Nome do relator ou Juiz (caso sentença): Juíza Ana Carolina Vaz Pacheco de Castro

Câmara/Turma: -

Artigos do MCI mencionados:

Artigo 19.

Ementa:

"Trata-se de ação de obrigação de fazer c/c danos morais e pedido liminar, alegando o autor que em 1999 fora investigado e denunciado em processo crime denominado pela mídia como "Máfia dos Fiscais", mas já teve extinta sua punibilidade em decorrência da prescrição da pretensão punitiva.

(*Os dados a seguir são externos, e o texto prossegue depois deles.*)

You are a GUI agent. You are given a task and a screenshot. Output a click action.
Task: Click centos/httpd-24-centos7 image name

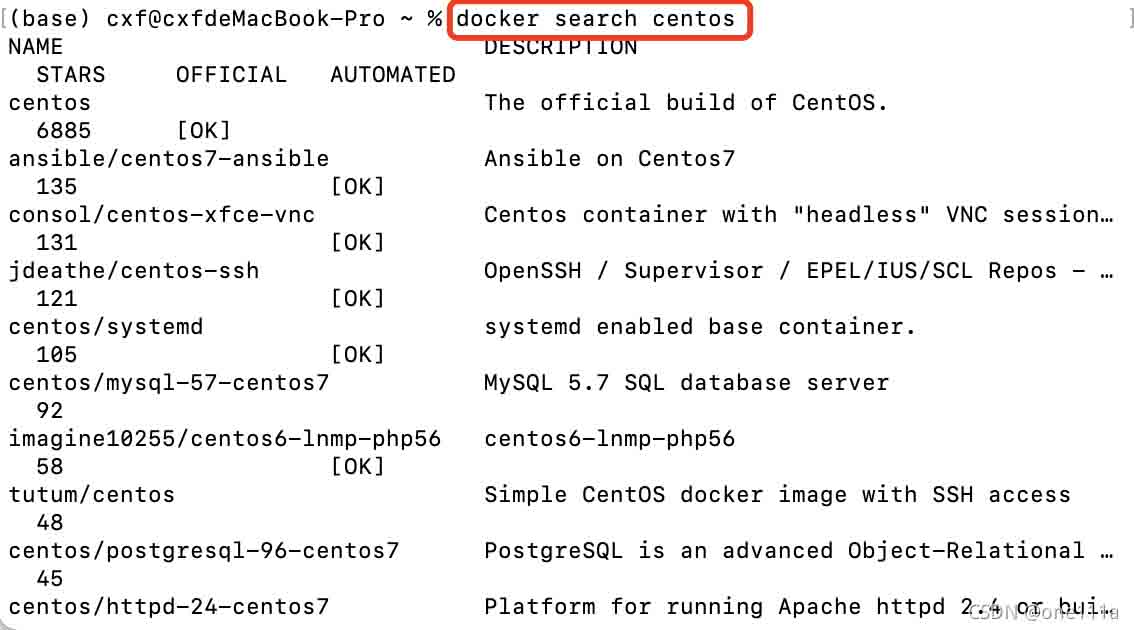click(168, 607)
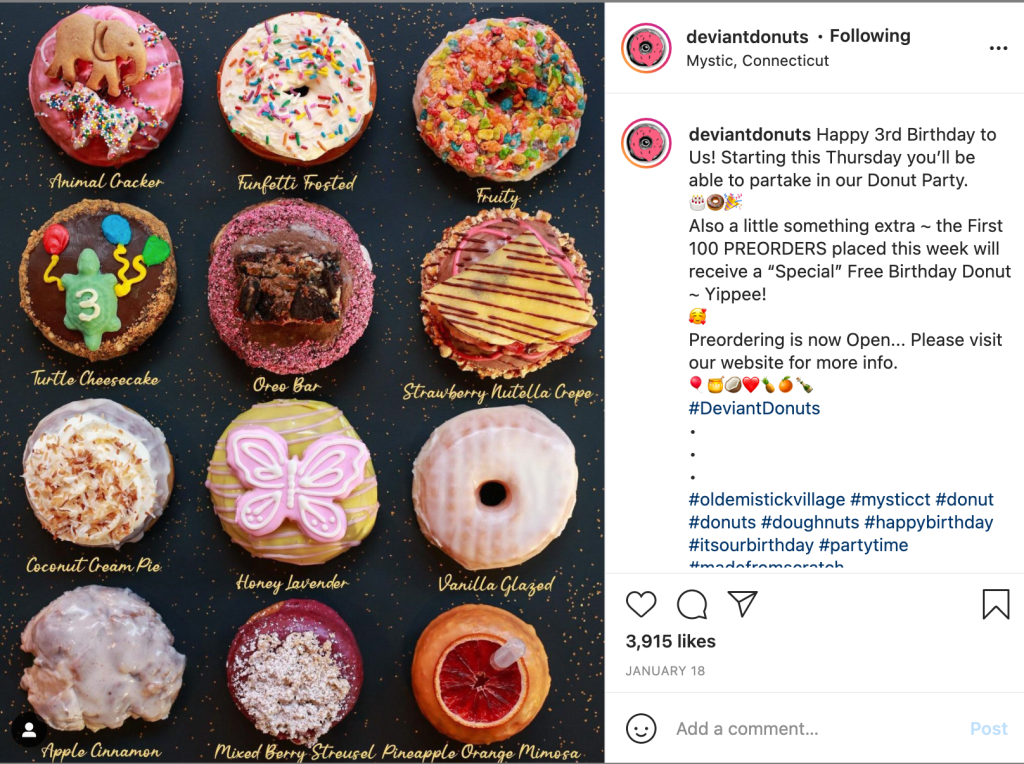Click the donut collage photo
Screen dimensions: 1024x764
coord(302,383)
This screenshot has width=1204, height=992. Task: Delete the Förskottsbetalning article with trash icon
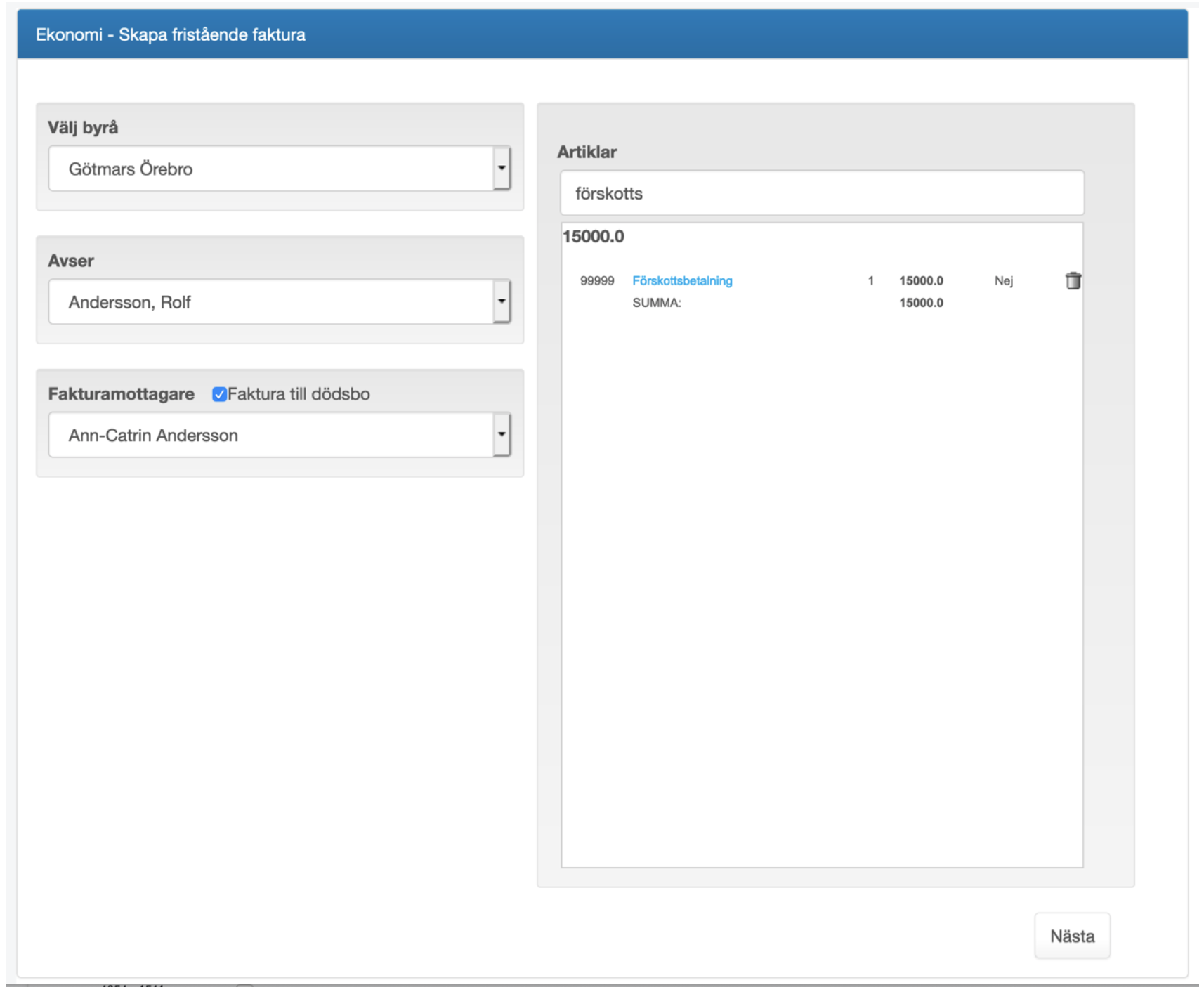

Diz que através de pesquisas realizadas em seu nome nos sites de busca das rés "Google,", "Bing" e "Yahoo", existem diversos resultados vinculando-o às matérias jornalísticas publicadas na época e ao aludido fato pretérito, o que vem lhe causando sérios inconvenientes nos âmbitos pessoal, profissional e familiar. Afirma que apesar de notificadas, as rés se negaram a suspender a veiculação. (...)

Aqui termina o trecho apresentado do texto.